The Appellant was convicted and sentenced. His appeal to the Court of Appeal failed. At the Supreme Court, his Counsel tried some legal acrobatic display in the name of advocacy. The Counsel argued, to the astonishment of the Supreme Court, that the Appellant’s statement that he used a shovel instead of a knife to strike the victim amounted to a retraction of the confessional statement and that the trial Court and the Court of Appeal were in error in convicting the Appellant based on the confessional statement.
Eko, JSC was livid. His Lordship, at page 215, criticised the Appellant’s Counsel for attempting to confuse issues. Hear him:
The lingua franca of the two courts below is English Language. Page 32 of the records is the proceeding of the trial Court written in simple laconic English that would not take a final year pupil of a primary school preparing for his Common Entrance to comprehend. Here is a lawyer, before us at the Supreme Court appearing not to understand very simple English Language. And it is not to his credit to insist that he has come before us merely to confuse issues and thus pander to the beer parlour gossip or glib that the lawyer is he who turns black into white and vice versa. This common man’s impression of the lawyer, though false, should of course be scandalous of us all lawyers!! The Appellant’s lawyer is, like every lawyer, an officer of the Court enjoined not to do any act or conduct himself in any manner that will adversely affect the administration of justice. A deliberately mischievous distortion of facts, no doubt, is a conduct unbecoming which is not only capable of adversely affecting the administration of justice, but does actually affect the administration of justice. Every lawyer appearing in his professional capacity before a court shall deal with the court mostly candidly and fairly.

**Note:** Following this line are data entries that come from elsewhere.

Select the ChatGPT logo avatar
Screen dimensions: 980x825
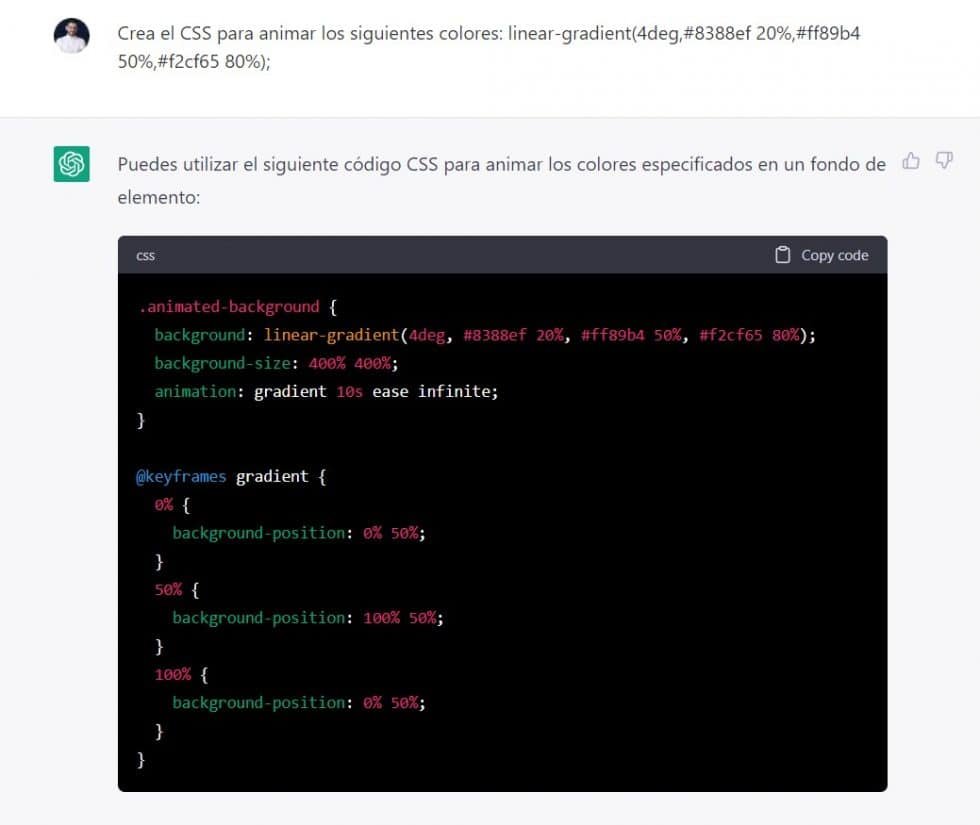[70, 162]

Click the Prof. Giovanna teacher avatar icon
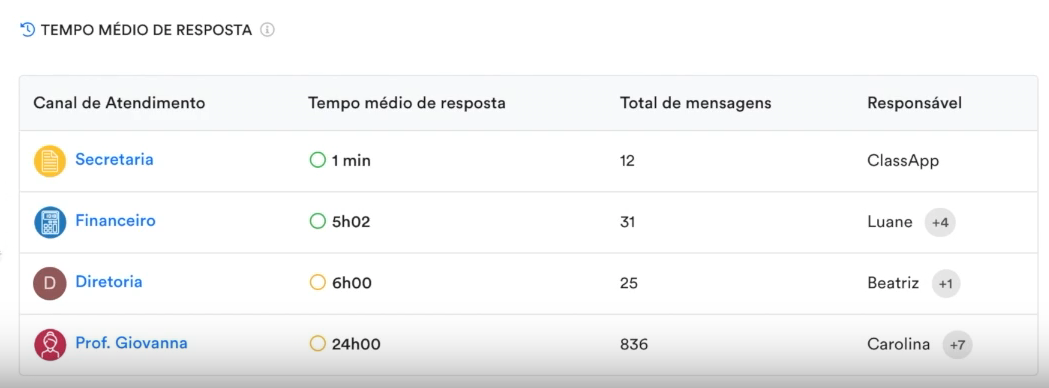[50, 345]
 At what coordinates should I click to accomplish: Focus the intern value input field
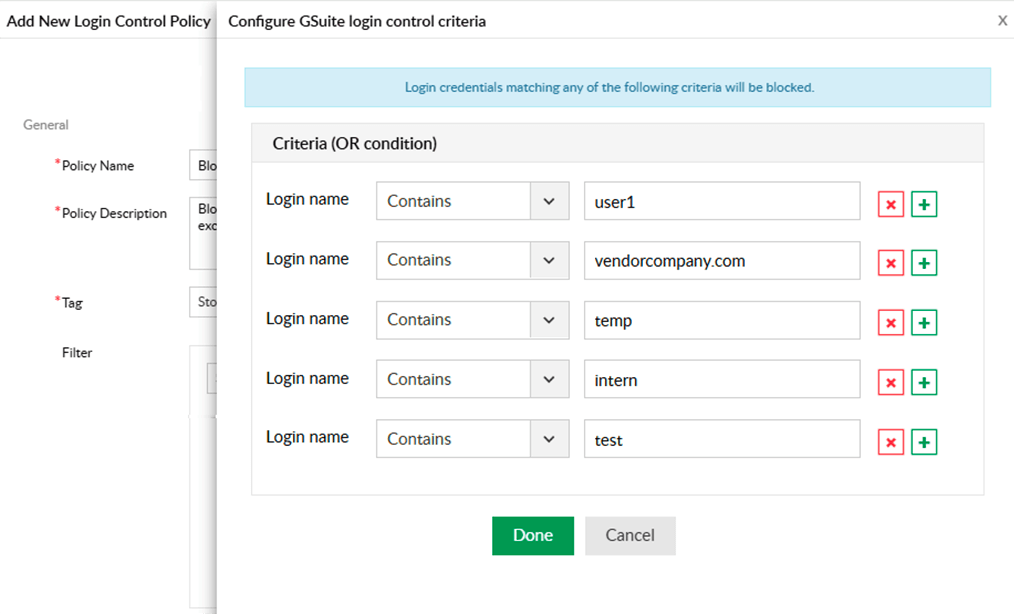pos(721,379)
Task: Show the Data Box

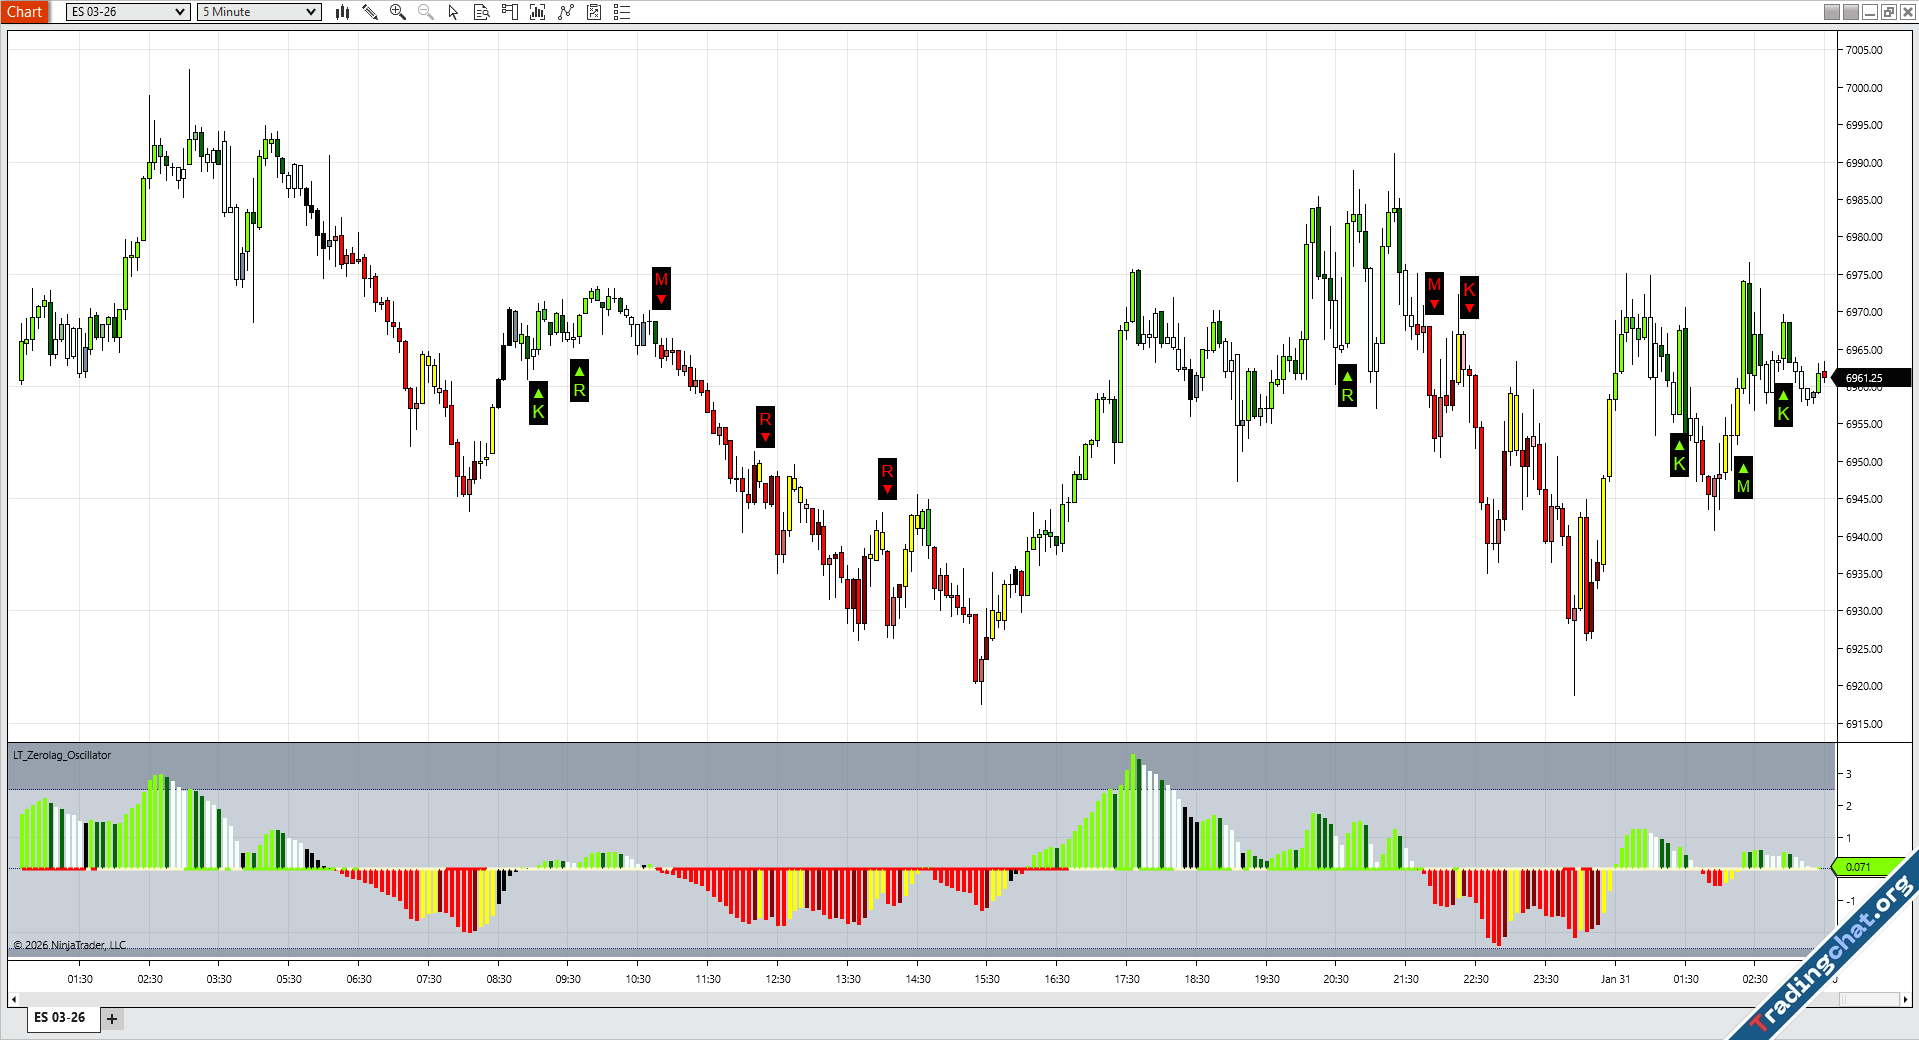Action: 481,12
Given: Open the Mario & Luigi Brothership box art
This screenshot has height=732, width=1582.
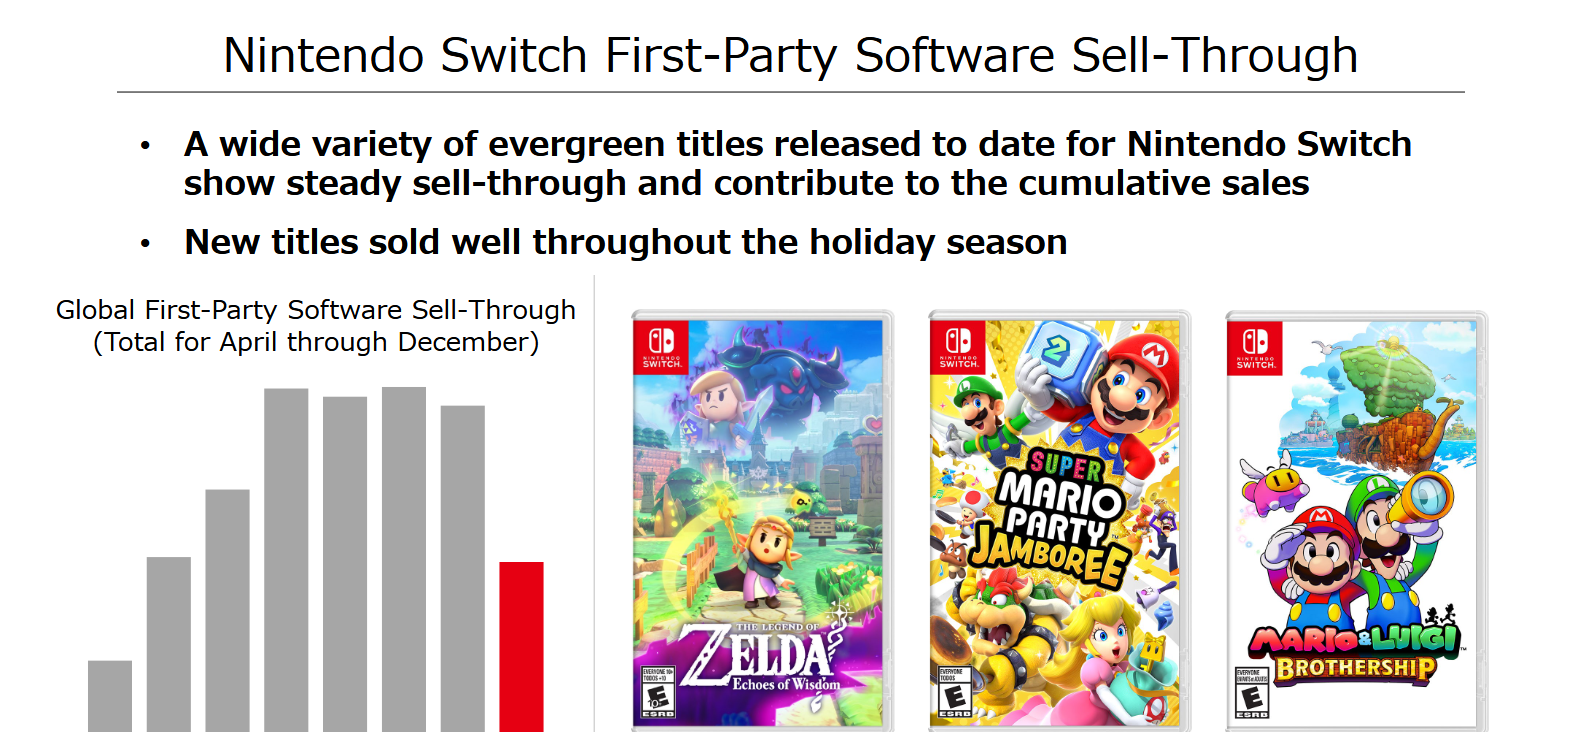Looking at the screenshot, I should [1355, 521].
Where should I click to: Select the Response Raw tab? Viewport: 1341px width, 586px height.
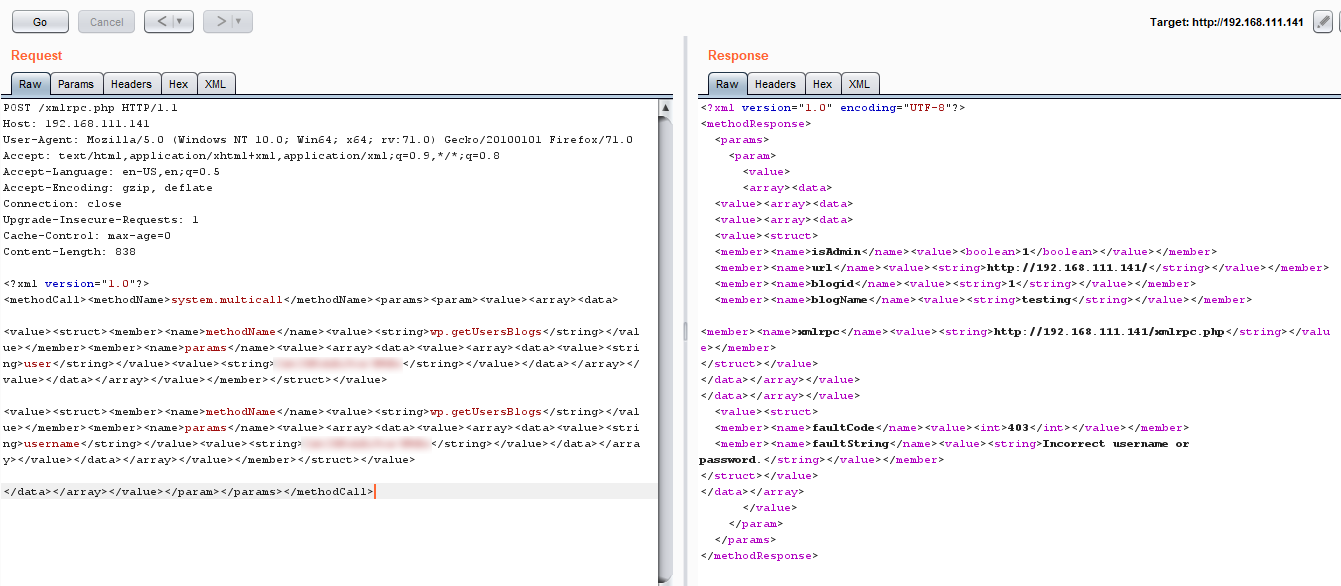click(727, 84)
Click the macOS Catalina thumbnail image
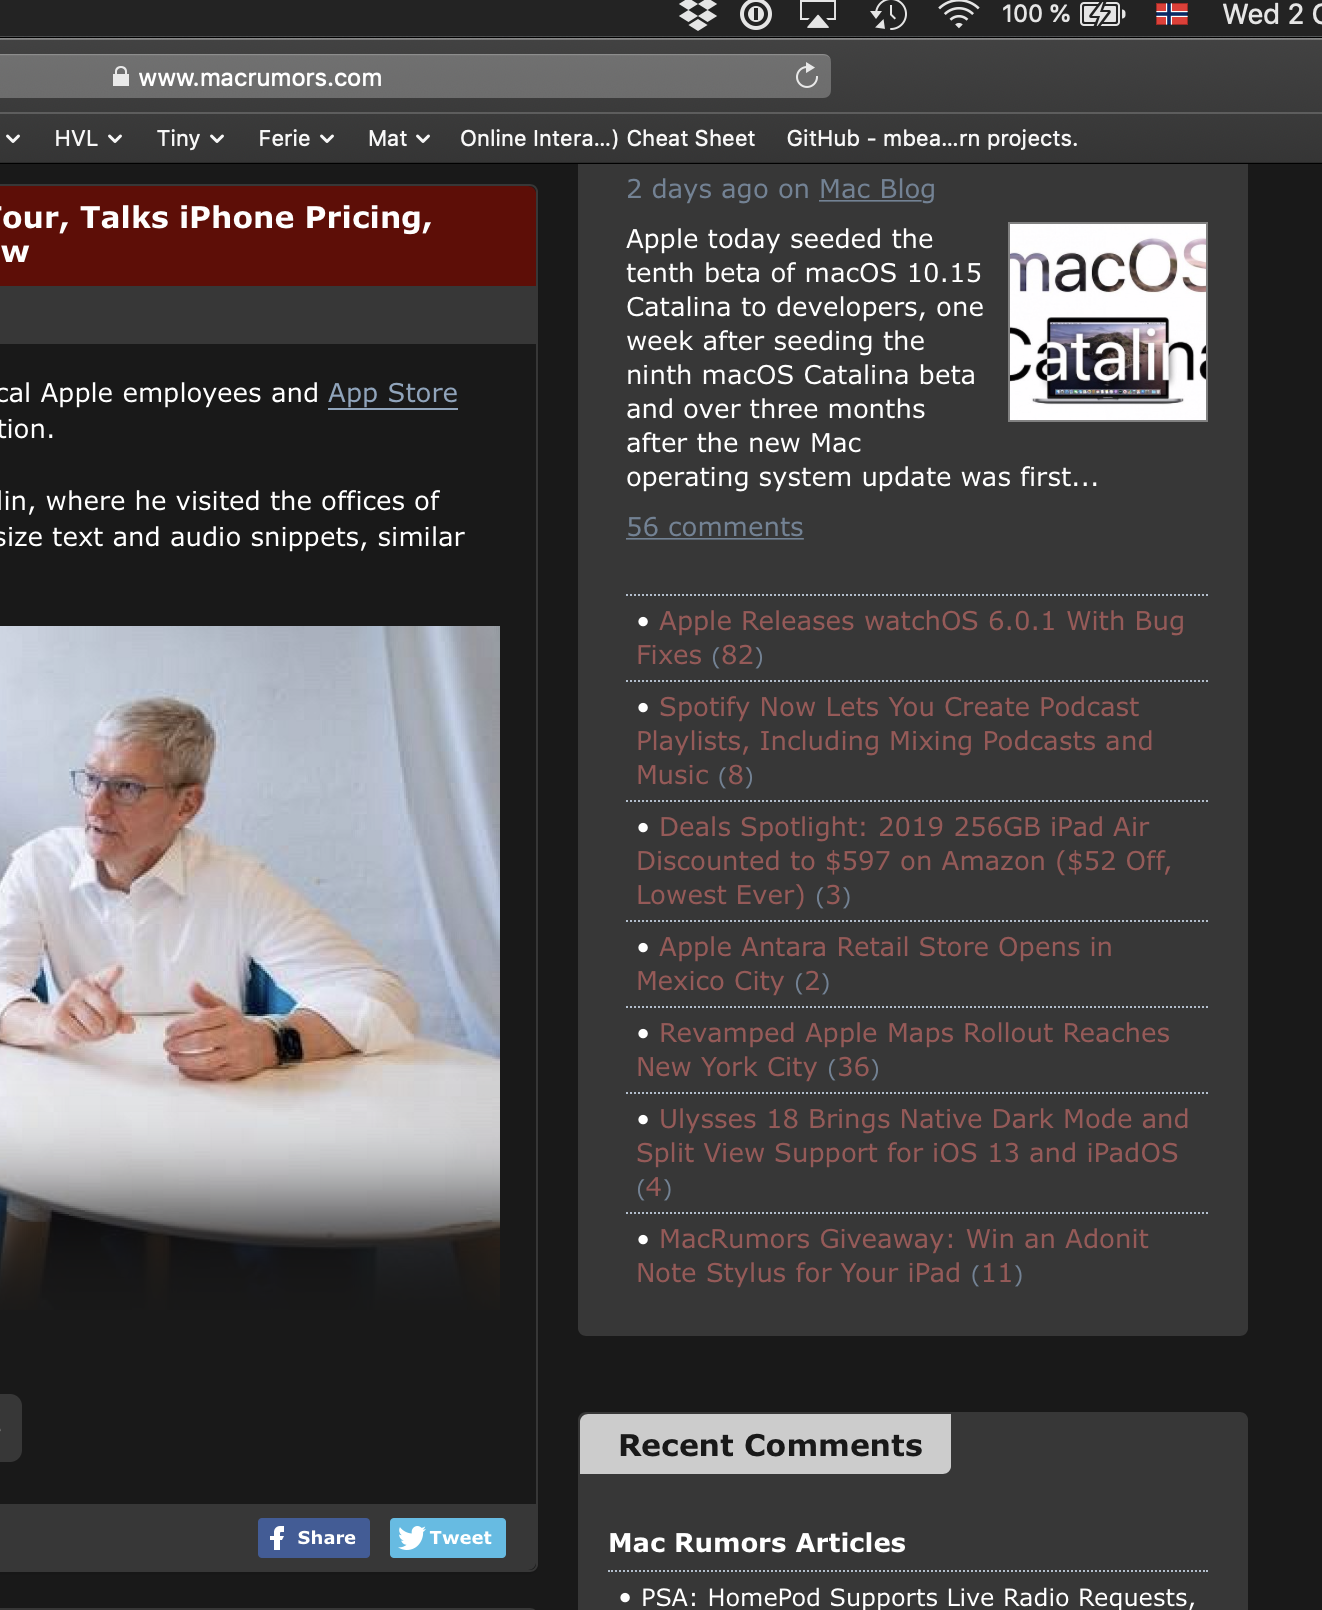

Rules 30 and 32 of the Rules of Professional Conduct for Legal Practitioners, 2007 should, and indeed, offer very basic precept to every lawyer called to the Nigerian Bar and enrolled in the Supreme Court after Law School. It is not palatable to call an officer of this Court a liar, as I am tempted to call the Appellant’s Counsel.
It is well.
The argument of the Appellant’s Counsel boggles the mind, really. The Appellant confessed to the crime. His only correction was that he used a shovel and not a knife on the victim. This means that either way, whether with shovel or knife, he stabbed the deceased victim with a sharp object, causing his death. There is no way this corrective intervention would amount to a retraction of the confessional statement. According to the Court, “retraction” means “to say that something you said earlier is not true or correct or that you did not mean it.” In effect, the Appellant’s Counsel was trying to convince the Court that the correction supplied by the Appellant meant his entire confessional statement was not true or correct.
The spirit of win-a-case-at-all-cost may be to blame. According to Jauro, JSC (at page 230), “Being desperate to win a case at all cost is a preposterous act that should not be exhibited by a Counsel in the temple of justice.”
The Appellant’s Counsel got what he bargained for on 23 April 2021 (when the Judgment was delivered by the Supreme Court), a day he will live to remember.